2 brokerages seek settlement approval; Nosalek hearing scheduled
Baird & Warner and Real Estate One will add another $3.7 million to the fund, while the MLS PIN case moves forward after an extended pause.
While many of the biggest commissions settlements are now in the rearview mirror, smaller deals continue to work their way through the courts.
On Jan. 27, court filings indicated that settlements reached by two brokerages and an MLS are now moving closer to resolution.
Seeking preliminary approval: Michigan-based Real Estate One reached an agreement in October, and Baird & Warner, founded in 1855, agreed to settle in November, but damages were not disclosed in the original filings.

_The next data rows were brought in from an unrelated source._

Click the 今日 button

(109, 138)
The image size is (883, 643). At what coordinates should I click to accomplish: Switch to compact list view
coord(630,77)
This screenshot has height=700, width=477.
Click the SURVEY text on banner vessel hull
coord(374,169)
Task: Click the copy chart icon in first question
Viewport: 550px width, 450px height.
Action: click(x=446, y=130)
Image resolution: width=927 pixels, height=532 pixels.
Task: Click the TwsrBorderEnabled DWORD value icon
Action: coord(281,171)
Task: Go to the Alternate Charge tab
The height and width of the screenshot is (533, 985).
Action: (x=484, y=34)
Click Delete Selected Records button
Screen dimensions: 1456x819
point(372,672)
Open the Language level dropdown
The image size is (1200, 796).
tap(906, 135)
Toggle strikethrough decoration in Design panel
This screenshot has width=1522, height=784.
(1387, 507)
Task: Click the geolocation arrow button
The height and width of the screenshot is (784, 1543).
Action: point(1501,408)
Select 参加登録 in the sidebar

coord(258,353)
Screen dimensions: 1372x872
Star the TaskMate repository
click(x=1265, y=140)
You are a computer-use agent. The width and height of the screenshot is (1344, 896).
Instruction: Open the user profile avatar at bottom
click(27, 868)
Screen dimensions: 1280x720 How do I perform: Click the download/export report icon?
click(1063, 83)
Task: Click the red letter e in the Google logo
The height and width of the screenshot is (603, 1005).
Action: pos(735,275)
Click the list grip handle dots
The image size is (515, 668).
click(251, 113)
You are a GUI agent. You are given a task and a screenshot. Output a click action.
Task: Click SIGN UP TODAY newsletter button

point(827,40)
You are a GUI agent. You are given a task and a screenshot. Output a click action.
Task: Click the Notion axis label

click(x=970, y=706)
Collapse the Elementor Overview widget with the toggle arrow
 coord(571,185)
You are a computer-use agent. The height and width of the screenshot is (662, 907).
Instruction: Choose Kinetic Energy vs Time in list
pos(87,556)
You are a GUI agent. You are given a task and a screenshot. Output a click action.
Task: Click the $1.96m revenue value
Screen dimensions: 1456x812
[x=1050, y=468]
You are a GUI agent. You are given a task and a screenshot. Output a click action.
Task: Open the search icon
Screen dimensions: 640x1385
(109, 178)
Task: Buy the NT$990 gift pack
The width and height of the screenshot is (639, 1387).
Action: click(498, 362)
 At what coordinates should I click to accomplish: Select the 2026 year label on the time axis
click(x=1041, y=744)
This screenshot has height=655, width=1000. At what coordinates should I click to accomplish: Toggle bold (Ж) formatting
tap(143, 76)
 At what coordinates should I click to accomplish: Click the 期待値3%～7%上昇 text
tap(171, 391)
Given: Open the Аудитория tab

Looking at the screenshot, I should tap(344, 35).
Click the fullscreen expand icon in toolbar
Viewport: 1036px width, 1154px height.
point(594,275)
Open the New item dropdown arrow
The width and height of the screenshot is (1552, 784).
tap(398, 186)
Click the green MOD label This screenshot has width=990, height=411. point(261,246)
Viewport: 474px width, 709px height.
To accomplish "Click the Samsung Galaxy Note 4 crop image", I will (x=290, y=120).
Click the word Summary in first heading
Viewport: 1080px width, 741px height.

Both firms have now entered the preliminary approval stage in the Gibson/Umpa commissions case, overseen by Judge Stephen Bough in U.S. District Court in Missouri. In court documents submitted today, plaintiffs provided more details: Real Estate One will pay $1.5 million into the settlement fund, while Baird & Warner will pay $2.2 million.
The fund, which includes settlements from the National Association of Realtors and numerous brokerages and MLSs, already exceeded $1 billion.
On Oct. 31, Bough approved settlements reached by nine other brokerage defendants in Gibson/Umpa, and in early November, four other preliminary agreements were filed in the case.
Nosalek gets back on track: U.S. District Court Judge Patti Saris has set a date of April 1 to consider preliminary approval of the MLS PIN settlement, a four-year-old case that has been relatively dormant for the past seven months.
In June 2024, Saris issued a stay after it became clear that the settling parties and the U.S. Department of Justice still didn't see eye-to-eye. The DOJ had been unhappy with the deal since it was announced in June 2023, and earlier last year, filed a highly critical statement of interest in the case.
The agency pushed for a delay in finalizing the deal, arguing that the amended settlement raised "serious antitrust concerns," and the judge agreed to pause the case until after the NAR settlement was approved.
In the original settlement, MLS PIN agreed to pay $3 million in damages and change rules related to buyer-broker compensation. In revised statements, the settling parties have replaced specific rule changes with a broader proposal prohibiting sellers from being compelled to offer compensation.